WHAT YOU SHOULD DO
Once you find the line below that contains "The height and", write it out along with every later line exactly as given, stopping only when the records end. Omit the pictures.

PROVIDED RECORDS
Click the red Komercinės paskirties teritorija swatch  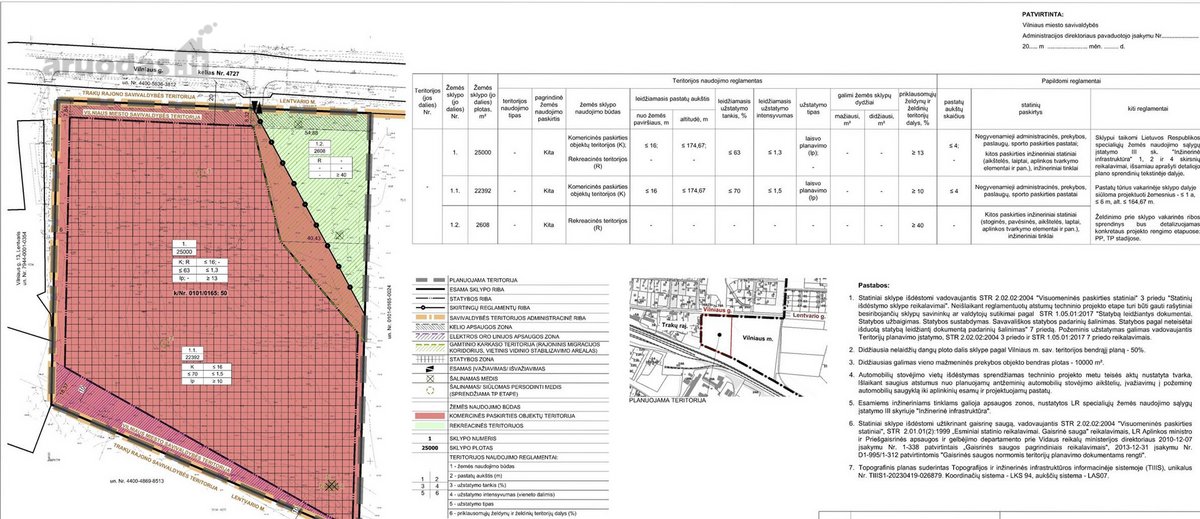click(x=428, y=413)
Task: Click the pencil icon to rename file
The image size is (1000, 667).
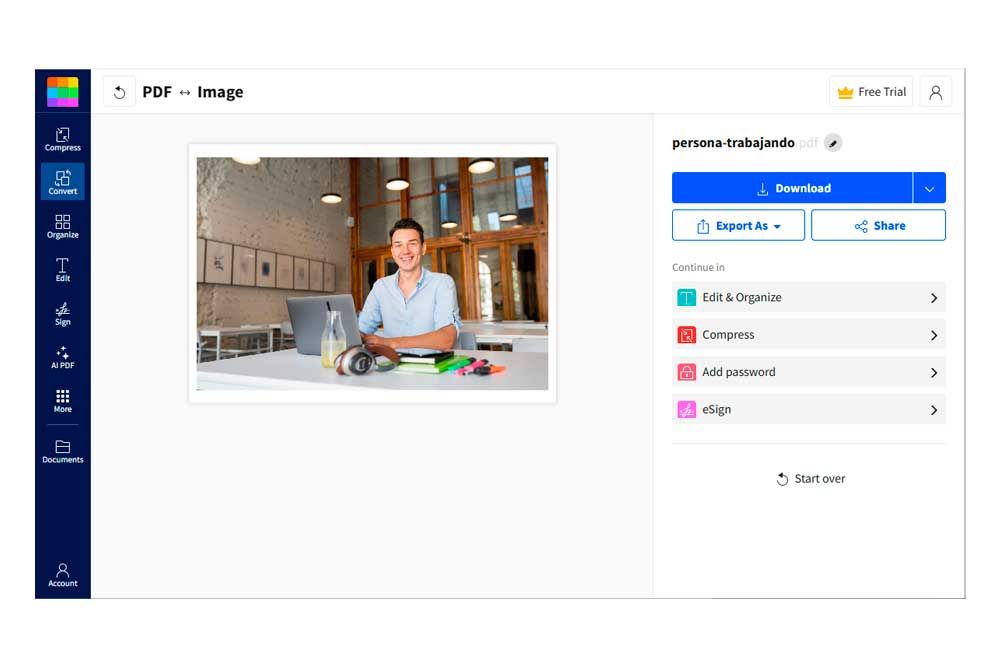Action: (833, 143)
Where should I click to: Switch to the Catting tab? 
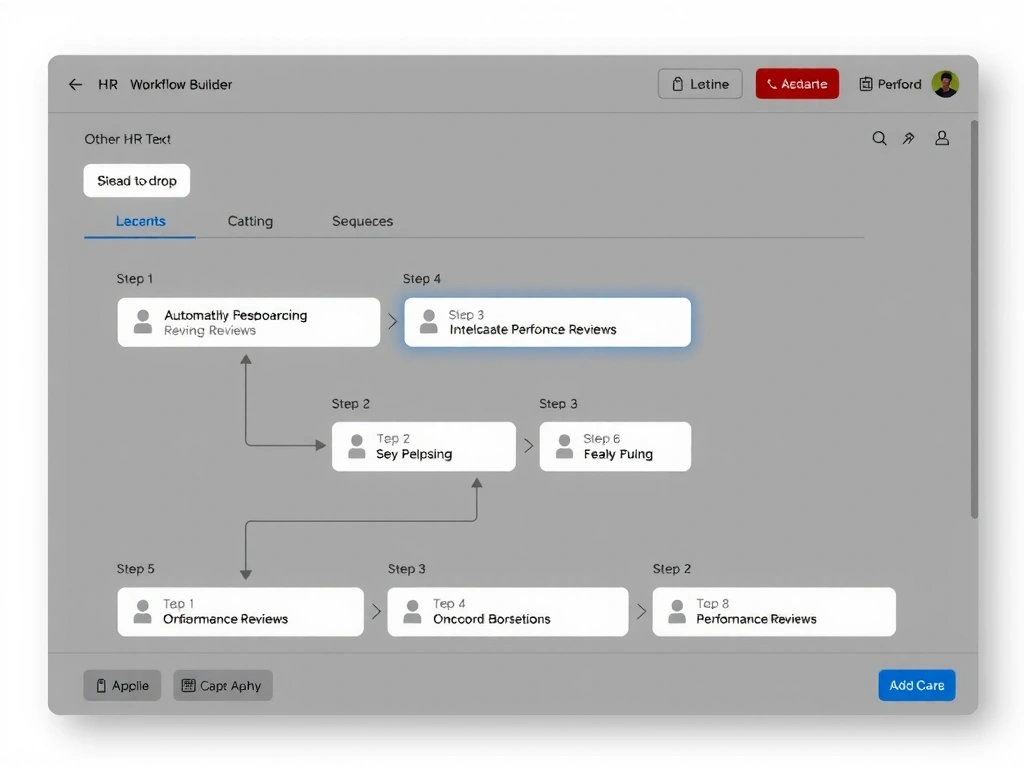(250, 221)
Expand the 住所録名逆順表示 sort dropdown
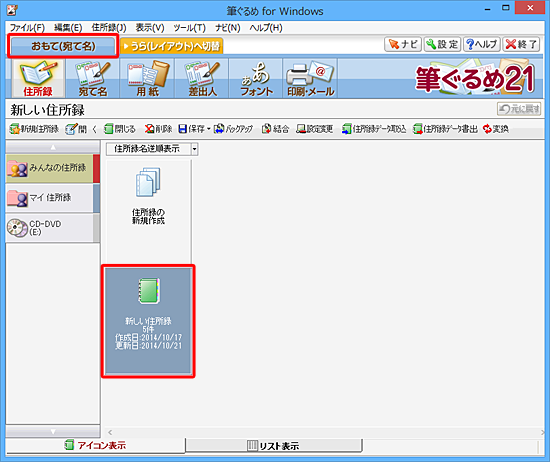The image size is (550, 462). click(195, 149)
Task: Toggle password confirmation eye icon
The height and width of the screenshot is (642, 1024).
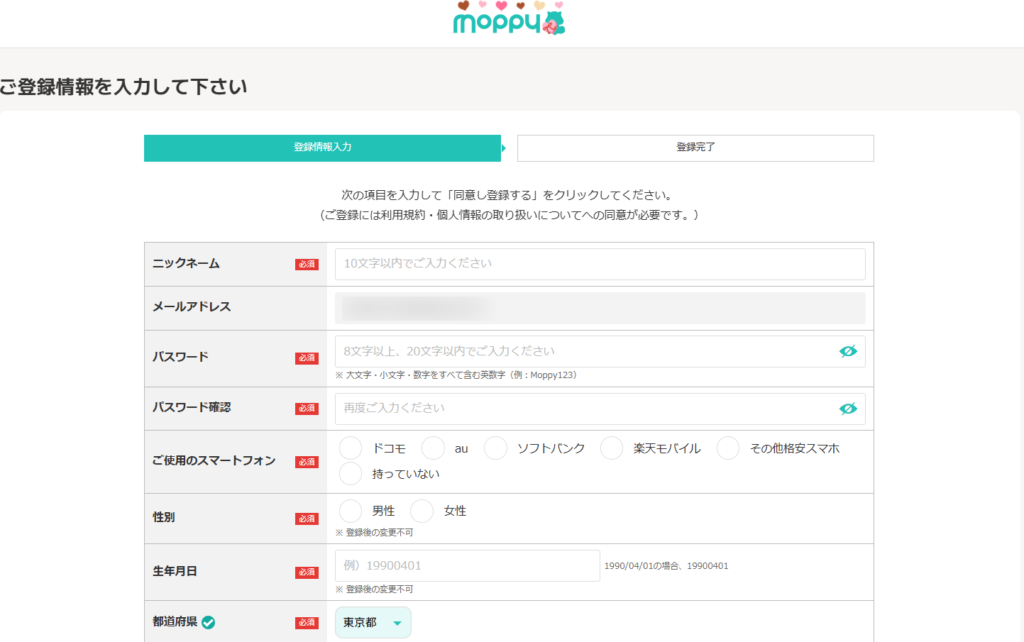Action: pos(848,408)
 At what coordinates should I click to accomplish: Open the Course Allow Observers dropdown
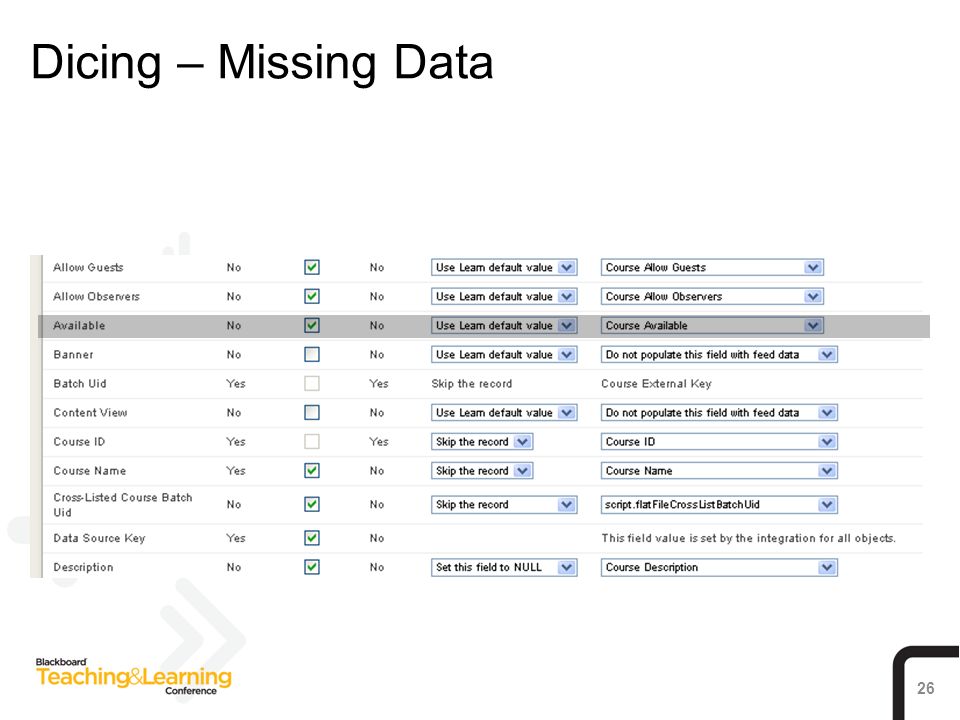click(712, 296)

REPLY
The height and width of the screenshot is (642, 1024).
Action: pos(848,408)
 At what coordinates should I click to accomplish: Open the Course Allow Observers dropdown
click(712, 296)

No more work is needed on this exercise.